Sur les vitres, est apposé un vinyle transparent (100 X 150 cm), imprémé en noir. Il sera proposé un jeu de douze promenades qui chacune évoque penser à une fleur. Les douze promenades peuvent être présentées dans un ordre aléatoire car la ligne de lettre composée par le parcours du tramway se raccorde toujours à celle du dessin voisin. Chaque promenade propose l’histoire d’une fleur imaginaire présentée comme si on pouvait la découvrir dans les rues de Paris. Ainsi, vues de dos, les vitres seront vues comme un ensemble graphique, tandis que du côté des voyageurs qui attendent le tramway, les vitres apparaissent comme les pages illustrées d’un livre qui leur raconte des histoires. Toutes les histoires sont suffisamment courtes pour permettre une lecture entre deux passages de tramway.
2/ Les plaques
Au dos des boîtiers techniques sont placées des plaques émaillées (110 X 400 cm). Elles sont spécifiques à chaque station ; par le dessin, mais également par les couleurs proposées. Les couleurs des lettres et leur fond agissent en ton sur ton pour donner un effet de transparence qui répond à la transparence des dessins sur vitres.
Chaque nom des fleurs de lettres fera référence à la station où les boîtiers techniques se trouvent. Les branches qui partent du rameau le font toutes du même point qui correspond à l’emplacement de la station sur la ligne du tramway.
3/ Les lumières
Le principe est de prolonger la bande d’herbe du site du tramway ; Ainsi, dans toutes les stations, les lumières des toits produisent un fond vert (variation de vert, ondulation comme le vent dans les prés). Et dans ces franges vertes poussent des fleurs. Il y a une couleur dominante de fleur par station (cette couleur est la même que celle de la plaque émaillée) ; donc chaque station est associée à une couleur particulière.
Ces couleurs éclosent aléatoirement sur le fond vert (si cette couleur dominante est par exemple du rouge, on a des variations de rouge, du plus tendre au plus intense).

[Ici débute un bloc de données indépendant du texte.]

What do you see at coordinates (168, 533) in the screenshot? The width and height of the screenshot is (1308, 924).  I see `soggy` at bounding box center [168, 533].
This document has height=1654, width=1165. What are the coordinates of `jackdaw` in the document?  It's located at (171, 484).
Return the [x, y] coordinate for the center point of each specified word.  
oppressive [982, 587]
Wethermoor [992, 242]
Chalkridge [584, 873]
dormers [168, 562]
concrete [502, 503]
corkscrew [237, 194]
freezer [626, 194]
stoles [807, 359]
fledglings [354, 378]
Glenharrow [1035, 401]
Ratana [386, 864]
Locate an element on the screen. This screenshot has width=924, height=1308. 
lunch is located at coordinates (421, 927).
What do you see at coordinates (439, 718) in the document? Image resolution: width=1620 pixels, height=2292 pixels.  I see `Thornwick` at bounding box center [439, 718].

Parfois une seule section voit éclore ce point coloré (j’appelle section chaque partie lumineuse autonome correspondant à la largeur d’une paroi vitrée), parfois deux sections à la fois, parfois plus. Ainsi, entre le passage des tramways, des taches colorées éclosent sur le fond vert. À l’arrivée du tramway, cette couleur envahit tout le vert (qui disparaît complètement le temps de l’arrêt à quai), comme si le tramway apportait toutes les fleurs, les emportant à son départ, puisque en partant, la couleur dominante disparaît pour ne laisser que le fond vert, qui petit à petit se couvre de taches colorées.
De temps à autre, et aléatoirement également, un point jaune, comme une abeille qui butine, parcourt toutes les sections pour s’attarder sur une seule. Ce point qui circule rapidement peut également être bleu foncé comme un oiseau.